Please return the lines below verbatim, beginning at the one that has "Task: Select the green up arrow tool" and stopping after the one that has "Task: Open the Configure for dropdown", and add no other lines.

SUPPLIED RECORDS:
....
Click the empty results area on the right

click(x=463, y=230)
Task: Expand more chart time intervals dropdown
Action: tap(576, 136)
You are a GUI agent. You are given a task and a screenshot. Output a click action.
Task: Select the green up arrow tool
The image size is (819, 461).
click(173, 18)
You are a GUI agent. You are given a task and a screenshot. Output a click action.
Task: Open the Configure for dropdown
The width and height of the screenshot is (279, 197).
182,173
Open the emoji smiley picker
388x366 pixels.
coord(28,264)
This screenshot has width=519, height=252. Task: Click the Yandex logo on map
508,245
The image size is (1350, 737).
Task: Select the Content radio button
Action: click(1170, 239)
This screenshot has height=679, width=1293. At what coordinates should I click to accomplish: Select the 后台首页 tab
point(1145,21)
....
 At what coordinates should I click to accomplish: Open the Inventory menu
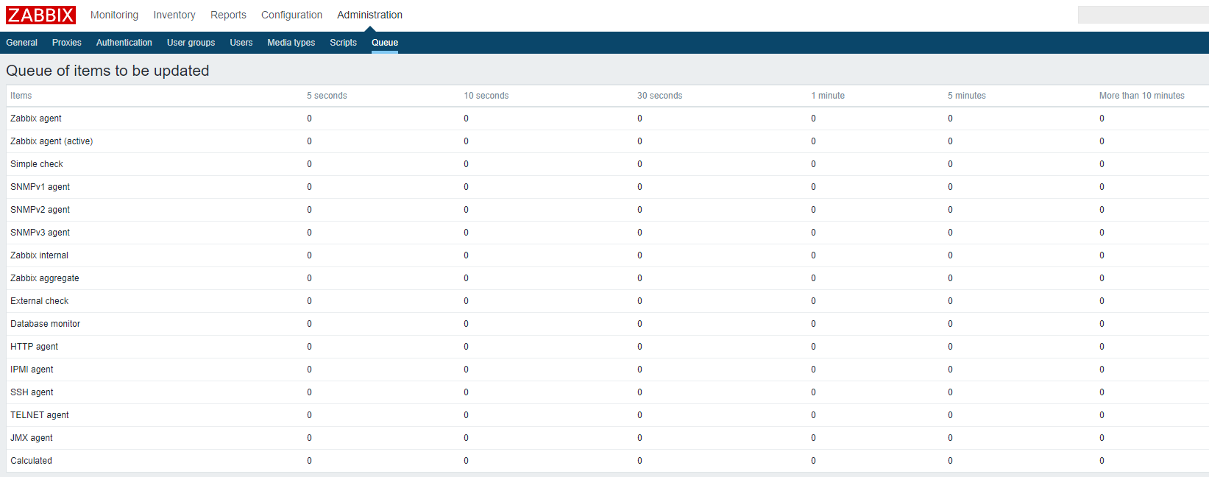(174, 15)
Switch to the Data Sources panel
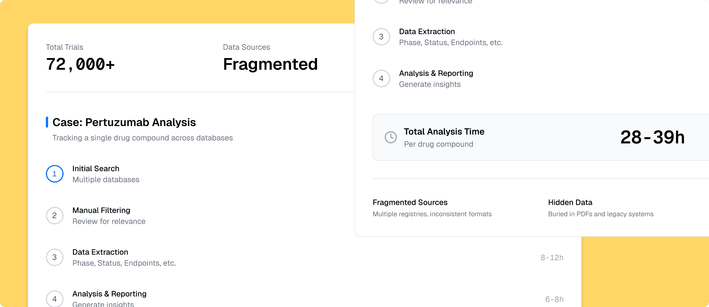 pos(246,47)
....
ANSWER SPACE:
Task: Select the green up arrow tool
The image size is (819, 461).
click(173, 18)
You are a GUI agent. You are given a task and a screenshot. Output a click action.
Task: Open the Configure for dropdown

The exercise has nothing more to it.